In June lawmakers in Baton Rouge, Louisiana, approved six bills designed to curtail drunken driving. The problem of public intoxication is a national epidemic. Over one million people are arrested yearly for driving under the influence.
The abuse of alcohol can also be a problem for the church. As Paul concludes his series of directives on what our new life in Christ should look like, he addresses the problem of drunkenness. Instead of telling his readers to “just say no,” the Apostle offers an alternative. Believers should not get drunk on wine, but are to “be filled with the Spirit” (v. 18). This command not only prohibits drunkenness, it sheds light on the way the Holy Spirit operates in the life of the believer.

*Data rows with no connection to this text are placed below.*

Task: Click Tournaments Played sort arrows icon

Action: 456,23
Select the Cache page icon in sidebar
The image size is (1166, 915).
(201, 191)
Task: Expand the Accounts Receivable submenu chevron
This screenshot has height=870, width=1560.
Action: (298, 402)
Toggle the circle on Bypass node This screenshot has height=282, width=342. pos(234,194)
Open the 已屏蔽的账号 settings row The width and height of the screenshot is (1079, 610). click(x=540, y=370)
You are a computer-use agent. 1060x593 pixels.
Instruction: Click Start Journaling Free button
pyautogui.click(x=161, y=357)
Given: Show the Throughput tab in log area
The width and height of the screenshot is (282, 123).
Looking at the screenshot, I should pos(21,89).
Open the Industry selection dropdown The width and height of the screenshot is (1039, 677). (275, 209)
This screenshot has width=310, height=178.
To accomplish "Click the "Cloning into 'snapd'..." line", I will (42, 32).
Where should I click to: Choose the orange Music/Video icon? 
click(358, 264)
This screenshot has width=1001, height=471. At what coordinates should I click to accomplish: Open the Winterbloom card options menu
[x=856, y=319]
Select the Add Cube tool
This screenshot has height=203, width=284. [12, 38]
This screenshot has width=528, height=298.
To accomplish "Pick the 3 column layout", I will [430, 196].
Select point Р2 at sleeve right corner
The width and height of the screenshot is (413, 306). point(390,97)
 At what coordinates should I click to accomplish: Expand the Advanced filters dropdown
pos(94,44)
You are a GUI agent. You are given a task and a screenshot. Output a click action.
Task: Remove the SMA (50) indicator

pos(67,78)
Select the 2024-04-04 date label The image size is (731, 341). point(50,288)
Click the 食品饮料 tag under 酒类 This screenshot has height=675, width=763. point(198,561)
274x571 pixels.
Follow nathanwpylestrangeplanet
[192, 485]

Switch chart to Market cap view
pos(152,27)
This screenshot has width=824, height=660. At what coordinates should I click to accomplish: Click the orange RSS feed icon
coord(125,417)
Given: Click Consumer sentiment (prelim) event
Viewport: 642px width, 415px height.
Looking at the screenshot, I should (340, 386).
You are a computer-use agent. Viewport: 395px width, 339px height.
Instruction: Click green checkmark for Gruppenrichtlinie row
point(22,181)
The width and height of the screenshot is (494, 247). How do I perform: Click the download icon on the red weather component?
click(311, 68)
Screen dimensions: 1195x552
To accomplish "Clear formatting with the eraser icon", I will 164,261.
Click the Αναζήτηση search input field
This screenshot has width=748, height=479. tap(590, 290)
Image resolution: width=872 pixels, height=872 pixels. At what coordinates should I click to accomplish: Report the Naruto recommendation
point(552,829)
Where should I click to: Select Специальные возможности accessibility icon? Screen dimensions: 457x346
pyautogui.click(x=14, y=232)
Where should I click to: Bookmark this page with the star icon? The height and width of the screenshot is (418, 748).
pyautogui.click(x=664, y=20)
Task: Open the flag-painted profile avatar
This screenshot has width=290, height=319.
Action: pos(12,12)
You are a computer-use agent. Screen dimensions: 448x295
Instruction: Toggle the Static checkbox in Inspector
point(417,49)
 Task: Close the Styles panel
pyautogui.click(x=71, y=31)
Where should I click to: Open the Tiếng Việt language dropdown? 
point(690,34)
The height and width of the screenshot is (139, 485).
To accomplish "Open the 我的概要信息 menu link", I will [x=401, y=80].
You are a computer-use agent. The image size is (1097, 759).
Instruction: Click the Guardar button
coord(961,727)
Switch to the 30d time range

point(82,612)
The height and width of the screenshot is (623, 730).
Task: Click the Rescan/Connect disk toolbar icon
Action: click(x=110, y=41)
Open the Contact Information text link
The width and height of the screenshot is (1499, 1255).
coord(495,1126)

Both wine and the Holy Spirit have the capacity to influence our behavior. Yet these two influences result in opposite effects. Drunkenness leads to dissolution. The Greek word that is translated “debauchery” in verse 18 is one that speaks of wild or unrestrained behavior. In other words, the influence of alcohol can lead to a loss of control. The influence of the Holy Spirit means being “controlled” by the Spirit (Rom. 8:9).
Singing could come to the Apostle’s mind because of the contrast between those who are drunk and those who are filled with the Spirit. Instead of drunken songs, the influence of the Spirit results in praise and worship. Those who are under the influence of the Spirit are infused with a spirit of thanksgiving. They express their gratitude to God and encourage one another to do the same. Whether we proclaim our joy through psalms, hymns, or spiritual songs, it is clear that the influence of the Holy Spirit produces worship.